### WHAT IS EXPECTED
Retype the lines below exactly, from the one that contains "This screenshot has width=590, height=540." through the last, and leave every picture out.

### SOURCE INFORMATION
▬▬▬▬▬▬

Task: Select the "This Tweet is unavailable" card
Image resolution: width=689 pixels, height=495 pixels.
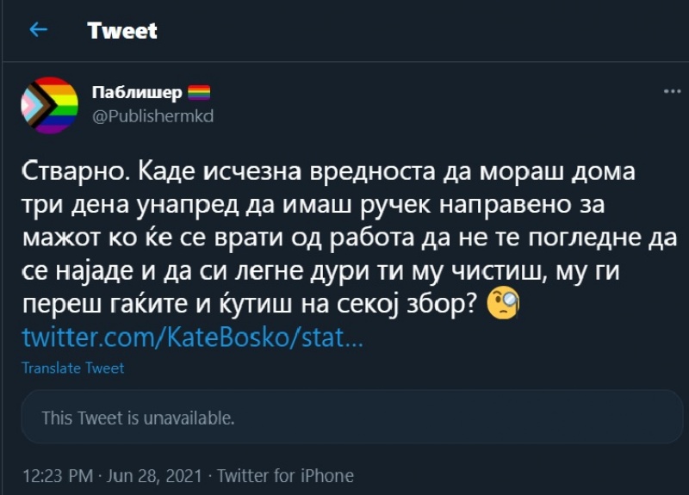Action: (345, 418)
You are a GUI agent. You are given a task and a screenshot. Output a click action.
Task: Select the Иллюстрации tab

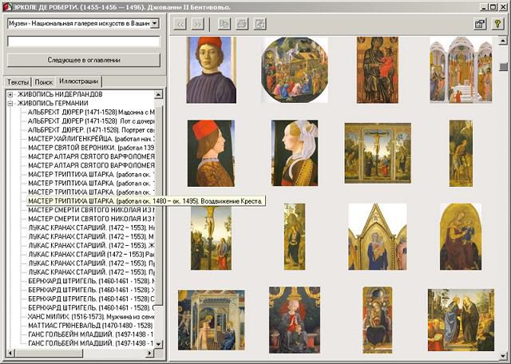point(78,81)
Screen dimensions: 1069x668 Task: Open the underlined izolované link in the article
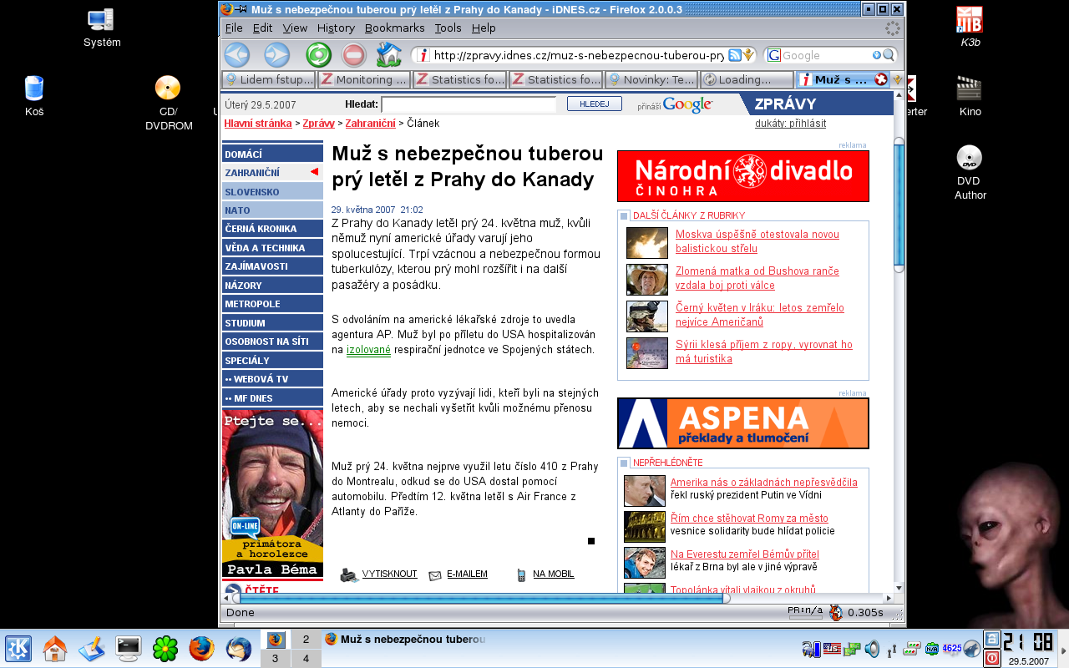[367, 349]
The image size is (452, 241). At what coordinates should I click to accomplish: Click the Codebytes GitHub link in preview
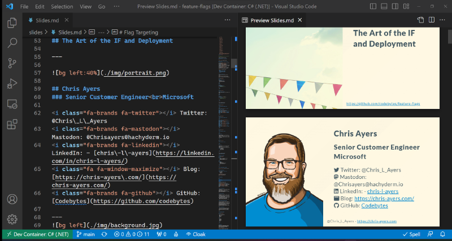(x=375, y=205)
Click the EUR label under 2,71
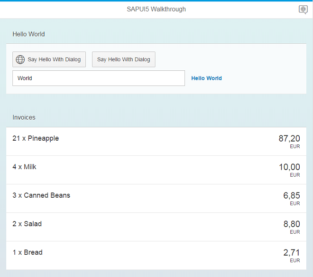Image resolution: width=313 pixels, height=277 pixels. click(x=295, y=261)
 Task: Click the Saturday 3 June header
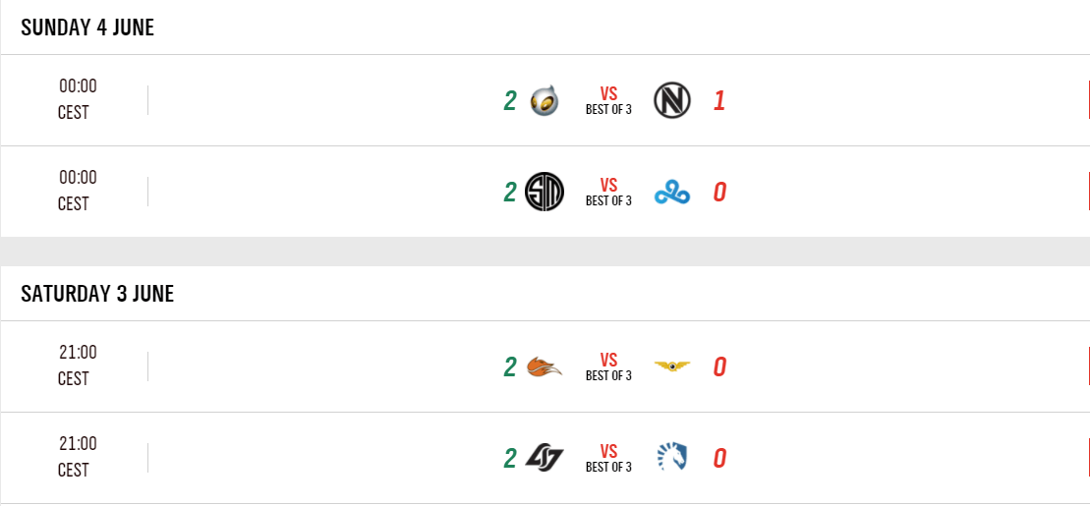tap(97, 294)
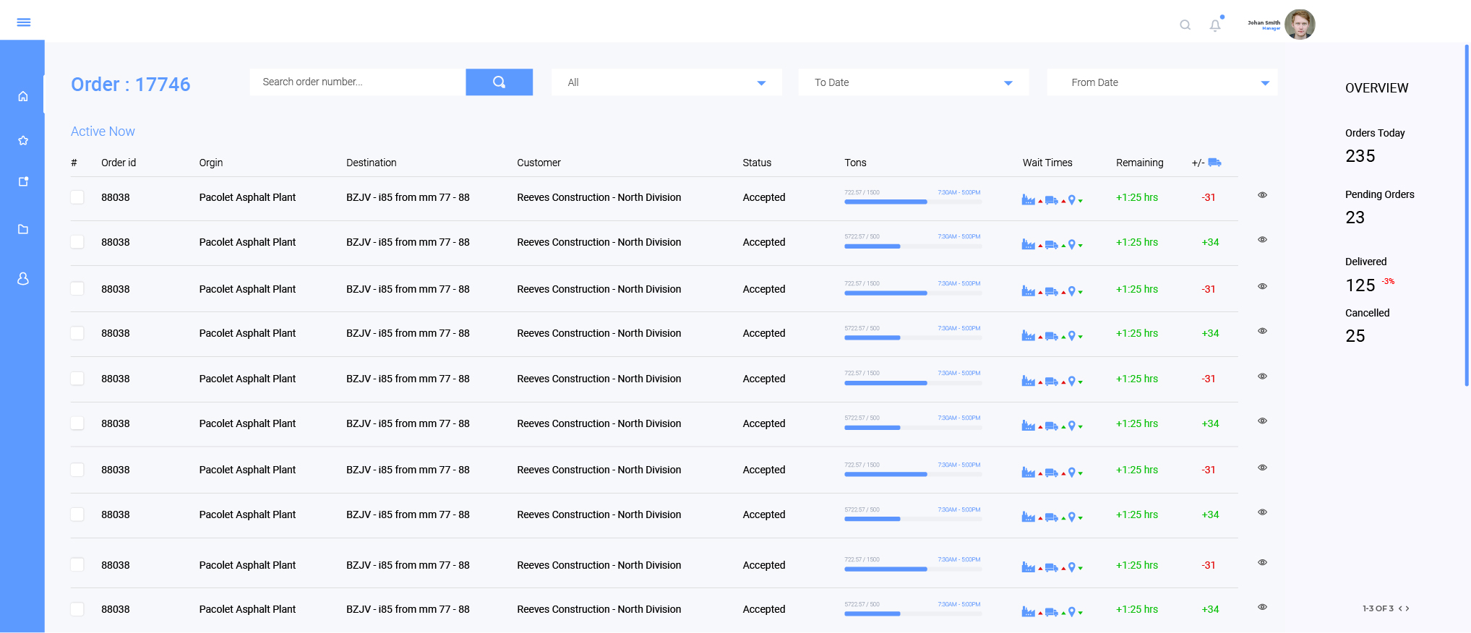Viewport: 1471px width, 633px height.
Task: Click the magnifier icon in top header
Action: click(1185, 25)
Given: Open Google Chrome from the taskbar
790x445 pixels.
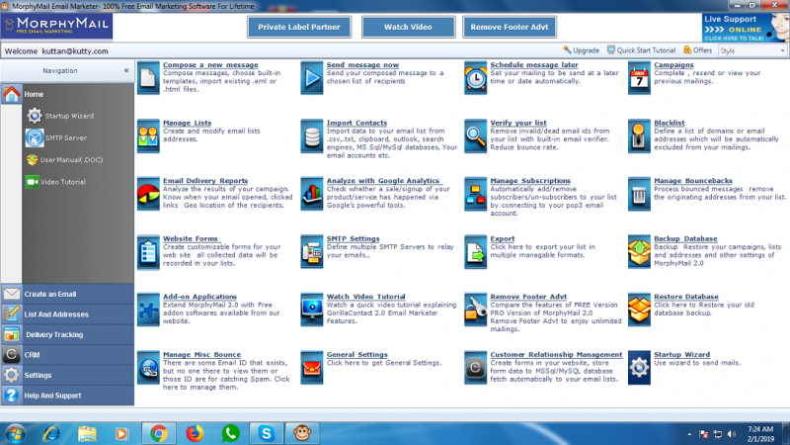Looking at the screenshot, I should [157, 432].
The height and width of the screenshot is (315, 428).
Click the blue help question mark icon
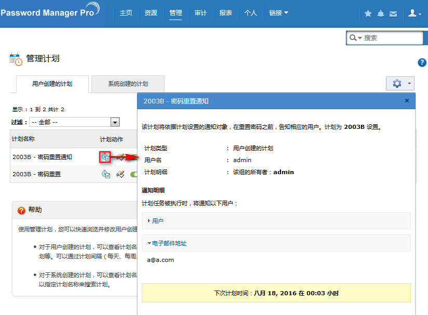tap(422, 62)
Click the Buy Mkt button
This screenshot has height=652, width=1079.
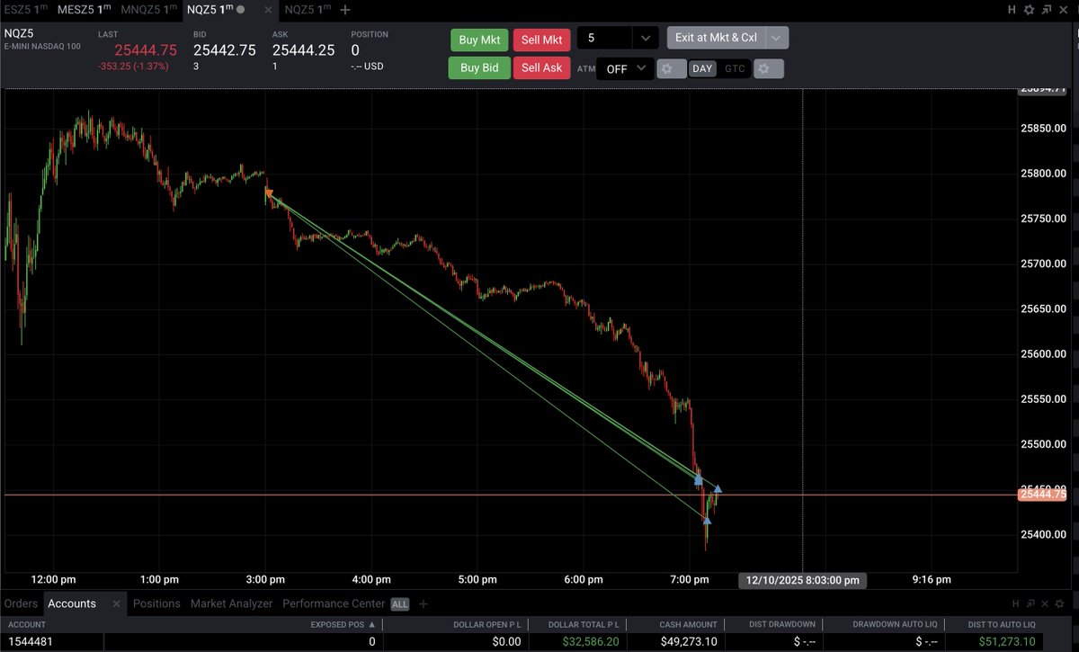[x=478, y=40]
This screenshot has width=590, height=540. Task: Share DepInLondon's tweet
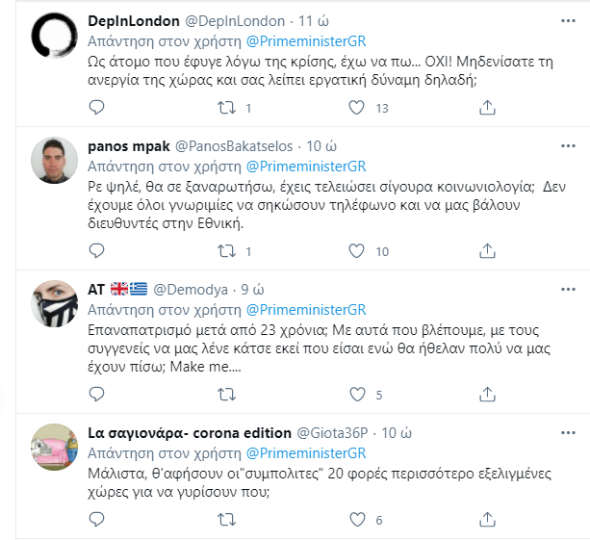485,108
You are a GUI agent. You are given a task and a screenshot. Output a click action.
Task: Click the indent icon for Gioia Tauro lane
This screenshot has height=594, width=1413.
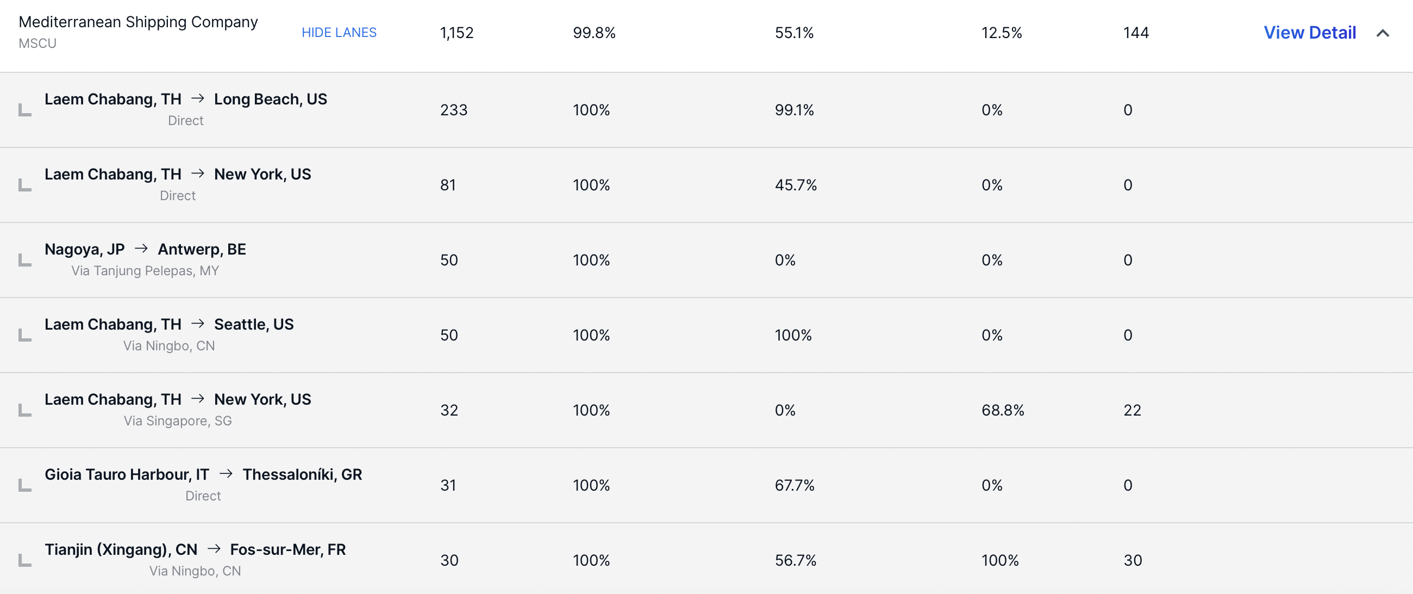pos(25,485)
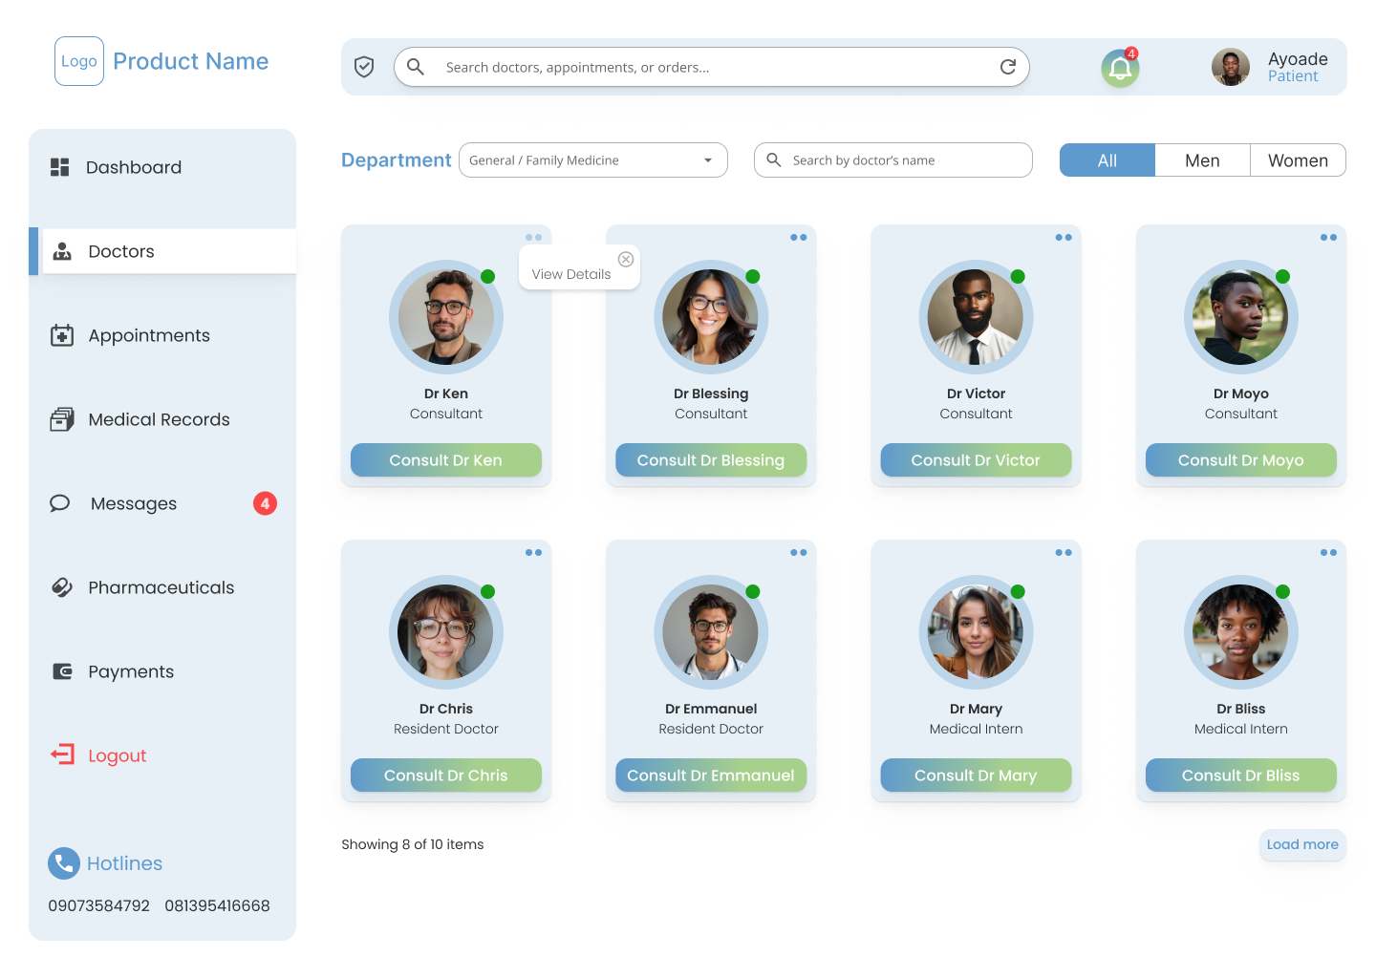
Task: Click the Payments card icon
Action: pos(61,671)
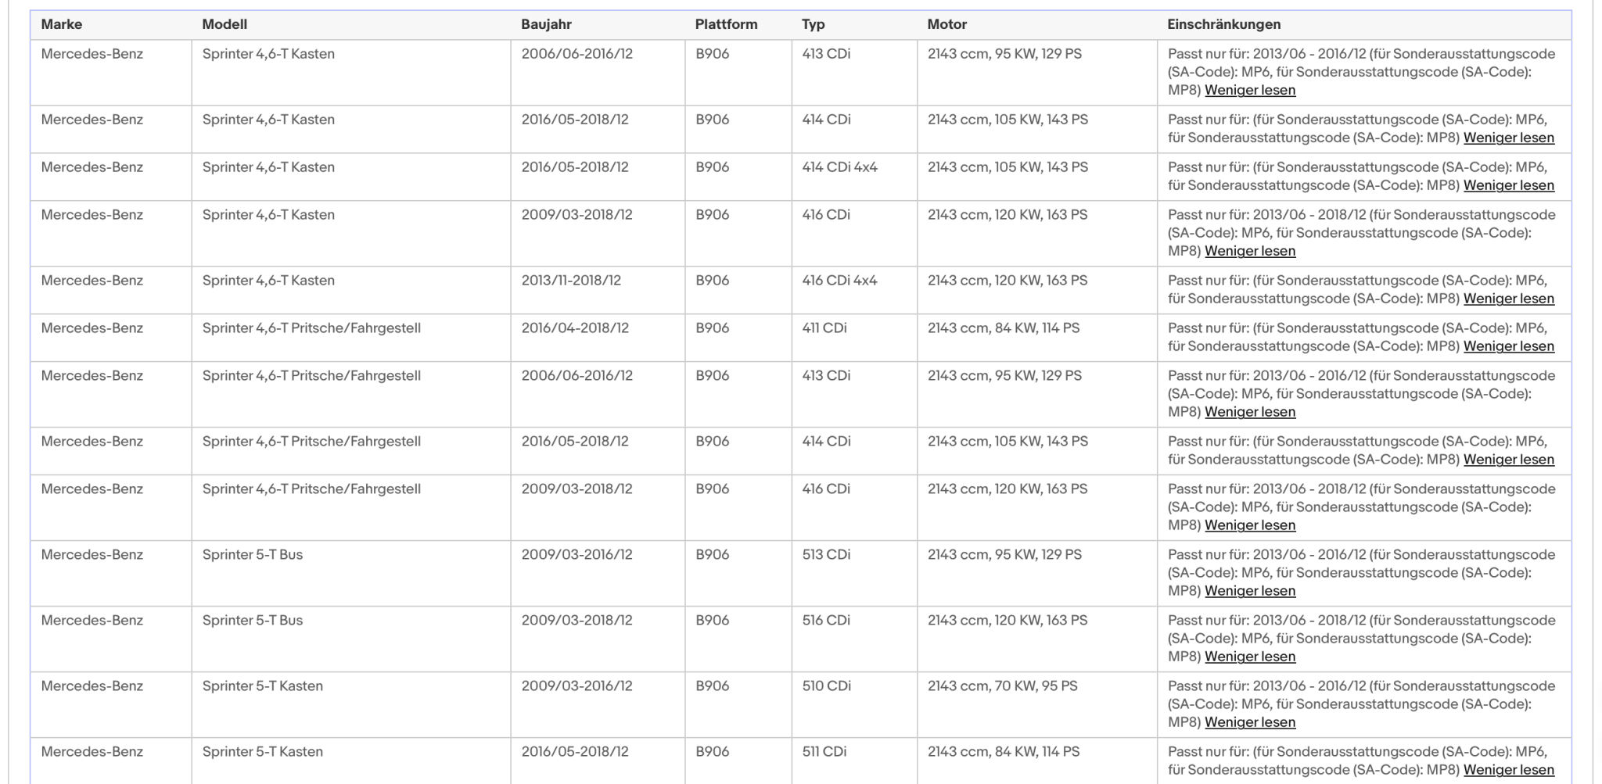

▬▬▬▬▬▬

### COMPLETED EXERCISE
This screenshot has width=590, height=540. Task: Share DepInLondon's tweet
485,108
You are a GUI agent. You are given a task and a screenshot. Output a click action.
Task: Click the indent icon for Gioia Tauro lane
This screenshot has height=594, width=1413.
pos(25,485)
Task: Click the Payments card icon
Action: pos(61,671)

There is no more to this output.